NATO officials estimated in mid-March that 7,000 to 15,000 Russian soldiers have been killed in Ukraine and as many as 40,000 in total had been killed, wounded, captured or gone missing. Russia may also have lost 10 per cent or more of its equipment, impairing its ability to maintain its pace of operations.The website of pro-Kremlin Komsomolskaya Pravda newspaper recently quoted the Russian defence ministry as saying that 9,861 Russian soldiers had been killed and 16,153 wounded in little more than three weeks of fighting. The story was quickly taken down, but it appeared to be the first confirmation from Moscow that losses are much greater than Putin had been prepared to acknowledge.
In spite of its winter-aided victories of the past, the Ukraine invasion is not the first time cold weather has caught up with Russian troops. During the Winter War of 1939-40, when Stalin ordered an invasion of Finland, temperatures dropped to –43 C—bitter even by Russian standards. Finns used the cold, snow, forest and long hours of darkness to their advantage.
Thousands of Soviet soldiers died of frostbite during the two-and-a-half-month Battle of Suomussalmi, which began in November 1939. The Red Army also couldn’t ski so, unlike the Finns, it was restricted to long columns on roads.
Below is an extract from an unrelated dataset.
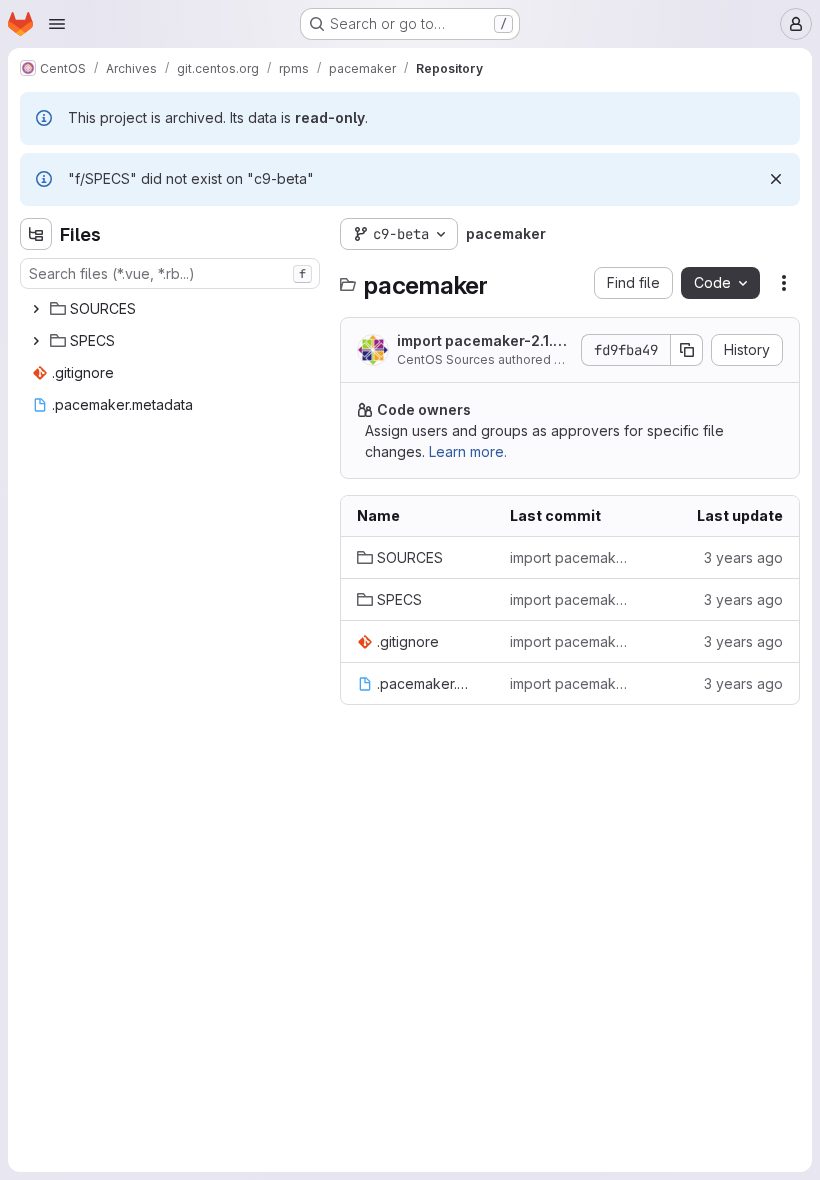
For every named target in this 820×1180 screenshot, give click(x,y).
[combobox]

They lacked proper winter tents, and troops had to sleep in improvised shelters. Some Red Army units suffered 10 per cent frostbite casualties before they even crossed the Finnish border. Russian military historian Grigoriy F. Krivosheev estimates that at least 61,506 Soviet troops were sick or frostbitten during the war.
Writing on the American online platform Substack last week, Russian journalist Farida Rustamova cited a high-level source in the Russian government who said Kremlin insiders believe the war to be a complete disaster.
“They’re carefully enunciating the word ‘clusterfuck,’’’ wrote Rustamova, who has worked for the BBC.
By late March, a Ukrainian counteroffensive had more than erased Russian gains around Kyiv and officials in Moscow were signalling that Russia was scaling back its ambitions in Ukraine to focus on territory claimed by Russian-backed separatists in the Donbas region to the east.